CUTLASS 3.x: A Microkernel Abstraction for GPU Linear Algebra

Vijay Thakkar

Advisor: Prof. Rich Vuduc

ABSTRACT

We have created a micro-kernel abstraction for GPUs robust enough to uniformly represent the tensor core and data movement operations from NVIDIA GPU architectures spanning Maxwell all the way to Blackwell. In this talk, we describe the novel two level microkernel abstraction that allows for this generality. Spatial microkernels described by CuTe layouts and layout algebra allow us to uniformly represent GPU architecture specific operations regardless of the threads and data they operate upon.
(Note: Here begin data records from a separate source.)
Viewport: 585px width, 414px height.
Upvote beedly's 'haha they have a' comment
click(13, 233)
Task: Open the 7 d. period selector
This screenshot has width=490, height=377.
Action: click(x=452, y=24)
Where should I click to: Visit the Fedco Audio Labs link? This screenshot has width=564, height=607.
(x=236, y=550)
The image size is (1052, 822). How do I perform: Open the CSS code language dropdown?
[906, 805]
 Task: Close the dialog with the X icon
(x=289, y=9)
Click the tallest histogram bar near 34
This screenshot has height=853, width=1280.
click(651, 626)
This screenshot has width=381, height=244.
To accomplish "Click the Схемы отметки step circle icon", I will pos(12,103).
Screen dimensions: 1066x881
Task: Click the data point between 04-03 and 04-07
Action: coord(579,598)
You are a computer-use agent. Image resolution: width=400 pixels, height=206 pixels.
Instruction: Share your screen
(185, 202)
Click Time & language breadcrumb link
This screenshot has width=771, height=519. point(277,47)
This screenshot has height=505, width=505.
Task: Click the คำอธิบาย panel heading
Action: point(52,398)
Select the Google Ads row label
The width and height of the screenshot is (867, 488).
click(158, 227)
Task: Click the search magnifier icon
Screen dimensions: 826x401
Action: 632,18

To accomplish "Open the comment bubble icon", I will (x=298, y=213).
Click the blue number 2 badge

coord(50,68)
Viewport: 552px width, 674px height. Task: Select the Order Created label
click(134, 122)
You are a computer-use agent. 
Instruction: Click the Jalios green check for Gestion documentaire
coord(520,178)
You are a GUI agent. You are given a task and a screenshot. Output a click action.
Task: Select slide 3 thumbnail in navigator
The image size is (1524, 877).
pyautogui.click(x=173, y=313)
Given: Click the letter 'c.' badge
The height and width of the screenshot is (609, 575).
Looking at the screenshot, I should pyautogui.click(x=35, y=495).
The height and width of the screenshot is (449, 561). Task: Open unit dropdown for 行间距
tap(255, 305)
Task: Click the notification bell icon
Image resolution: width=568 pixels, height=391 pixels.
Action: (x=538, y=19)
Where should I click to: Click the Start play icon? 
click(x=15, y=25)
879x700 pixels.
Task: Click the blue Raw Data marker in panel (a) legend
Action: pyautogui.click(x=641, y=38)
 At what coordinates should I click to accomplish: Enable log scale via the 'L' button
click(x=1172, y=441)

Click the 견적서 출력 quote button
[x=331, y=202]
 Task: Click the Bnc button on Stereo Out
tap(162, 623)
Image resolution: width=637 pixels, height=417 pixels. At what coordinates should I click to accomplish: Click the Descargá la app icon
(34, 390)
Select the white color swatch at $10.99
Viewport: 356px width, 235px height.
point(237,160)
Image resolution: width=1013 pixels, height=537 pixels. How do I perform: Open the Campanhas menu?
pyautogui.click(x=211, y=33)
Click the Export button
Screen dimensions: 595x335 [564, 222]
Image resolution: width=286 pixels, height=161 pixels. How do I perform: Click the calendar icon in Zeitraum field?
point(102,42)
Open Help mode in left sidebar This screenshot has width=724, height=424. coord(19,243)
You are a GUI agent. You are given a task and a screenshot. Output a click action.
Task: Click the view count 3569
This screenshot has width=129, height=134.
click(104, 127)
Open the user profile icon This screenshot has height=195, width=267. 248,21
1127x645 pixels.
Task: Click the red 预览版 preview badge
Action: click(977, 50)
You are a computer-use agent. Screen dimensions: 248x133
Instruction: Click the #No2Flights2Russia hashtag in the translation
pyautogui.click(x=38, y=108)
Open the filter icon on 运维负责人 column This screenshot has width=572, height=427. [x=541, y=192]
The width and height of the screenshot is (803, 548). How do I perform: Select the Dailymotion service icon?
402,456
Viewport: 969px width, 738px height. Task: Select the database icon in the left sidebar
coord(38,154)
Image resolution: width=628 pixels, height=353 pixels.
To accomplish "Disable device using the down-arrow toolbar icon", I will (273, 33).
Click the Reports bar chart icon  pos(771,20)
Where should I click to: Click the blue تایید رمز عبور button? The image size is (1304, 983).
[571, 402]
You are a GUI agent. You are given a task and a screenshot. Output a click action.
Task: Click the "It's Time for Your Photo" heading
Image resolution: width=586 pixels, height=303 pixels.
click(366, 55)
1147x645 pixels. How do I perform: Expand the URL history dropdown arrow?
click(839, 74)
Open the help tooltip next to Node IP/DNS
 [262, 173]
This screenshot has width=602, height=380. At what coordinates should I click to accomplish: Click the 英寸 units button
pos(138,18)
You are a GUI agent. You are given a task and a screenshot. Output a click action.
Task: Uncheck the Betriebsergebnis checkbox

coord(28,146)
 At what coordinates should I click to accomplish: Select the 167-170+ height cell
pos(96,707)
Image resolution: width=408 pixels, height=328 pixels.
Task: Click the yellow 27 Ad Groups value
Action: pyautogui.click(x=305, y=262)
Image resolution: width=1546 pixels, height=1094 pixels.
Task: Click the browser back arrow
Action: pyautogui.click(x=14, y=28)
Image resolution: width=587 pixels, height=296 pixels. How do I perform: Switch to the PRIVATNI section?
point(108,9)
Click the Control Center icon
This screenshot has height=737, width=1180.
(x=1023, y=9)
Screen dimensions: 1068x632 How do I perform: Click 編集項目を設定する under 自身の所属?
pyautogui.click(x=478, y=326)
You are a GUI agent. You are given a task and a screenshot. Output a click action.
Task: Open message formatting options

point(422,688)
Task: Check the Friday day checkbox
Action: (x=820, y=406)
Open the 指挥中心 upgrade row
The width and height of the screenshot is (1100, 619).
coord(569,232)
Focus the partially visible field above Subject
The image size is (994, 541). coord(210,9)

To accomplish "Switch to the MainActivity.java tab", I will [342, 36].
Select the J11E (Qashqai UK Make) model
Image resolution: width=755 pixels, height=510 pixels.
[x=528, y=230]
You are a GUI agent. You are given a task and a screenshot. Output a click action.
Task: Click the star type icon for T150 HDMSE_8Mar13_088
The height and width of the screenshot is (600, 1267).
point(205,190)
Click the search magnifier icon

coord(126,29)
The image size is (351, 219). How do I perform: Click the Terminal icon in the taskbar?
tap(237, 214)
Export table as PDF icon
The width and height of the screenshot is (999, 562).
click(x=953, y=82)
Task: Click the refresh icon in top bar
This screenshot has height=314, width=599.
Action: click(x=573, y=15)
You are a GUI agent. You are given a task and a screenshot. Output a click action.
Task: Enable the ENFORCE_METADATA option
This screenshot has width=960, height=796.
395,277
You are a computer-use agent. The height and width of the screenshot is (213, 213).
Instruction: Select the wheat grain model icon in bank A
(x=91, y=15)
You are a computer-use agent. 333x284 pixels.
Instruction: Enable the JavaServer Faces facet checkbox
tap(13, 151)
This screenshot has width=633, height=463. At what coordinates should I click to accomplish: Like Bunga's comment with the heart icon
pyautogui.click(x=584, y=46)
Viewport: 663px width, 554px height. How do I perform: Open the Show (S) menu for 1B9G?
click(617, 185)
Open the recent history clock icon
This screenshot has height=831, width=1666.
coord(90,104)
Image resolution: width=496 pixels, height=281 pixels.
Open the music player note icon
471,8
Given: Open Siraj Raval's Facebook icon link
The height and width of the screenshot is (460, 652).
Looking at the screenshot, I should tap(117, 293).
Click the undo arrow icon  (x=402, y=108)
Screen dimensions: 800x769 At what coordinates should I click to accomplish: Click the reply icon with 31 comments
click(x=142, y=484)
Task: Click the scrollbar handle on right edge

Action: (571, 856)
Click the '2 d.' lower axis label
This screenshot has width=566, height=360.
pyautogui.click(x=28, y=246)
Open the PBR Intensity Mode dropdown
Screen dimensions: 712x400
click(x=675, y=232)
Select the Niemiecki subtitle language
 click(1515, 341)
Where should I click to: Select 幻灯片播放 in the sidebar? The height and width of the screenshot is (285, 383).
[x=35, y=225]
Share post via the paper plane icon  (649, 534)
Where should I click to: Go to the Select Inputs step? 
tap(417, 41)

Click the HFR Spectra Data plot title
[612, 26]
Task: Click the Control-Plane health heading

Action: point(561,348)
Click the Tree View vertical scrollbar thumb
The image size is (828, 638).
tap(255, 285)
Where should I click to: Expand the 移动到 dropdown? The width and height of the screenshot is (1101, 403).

CUTLASS 3.x's temporal microkernels allow for a hierarchical organization of synchronization and programmer managed on-chip memory abstracting away architecture specific synchronization. Both of these together result in a robust programming model that is performant, extensible, and simply a joy to use.

BIO

Vijay is a senior architect in the fast kernels team where he has worked on CUTLASS 3.0 project since its inception as one of its leads. For the past three years he has focused on the development of Blackwell kernels via CuTe and CUTLASS's programming model and PTX ISA which just released as CUTLASS 3.8 and CUDA 12.8 respectively. He broadly collaborates with the GPU architecture, compiler, and programming model teams on software/hardware codesign for tensor cores and other DL features of datacenter GPUs. At GaTech, he is registered as a part time PhD student in Rich Vuduc's HPC garage lab, where he hopes to defend his PhD some day.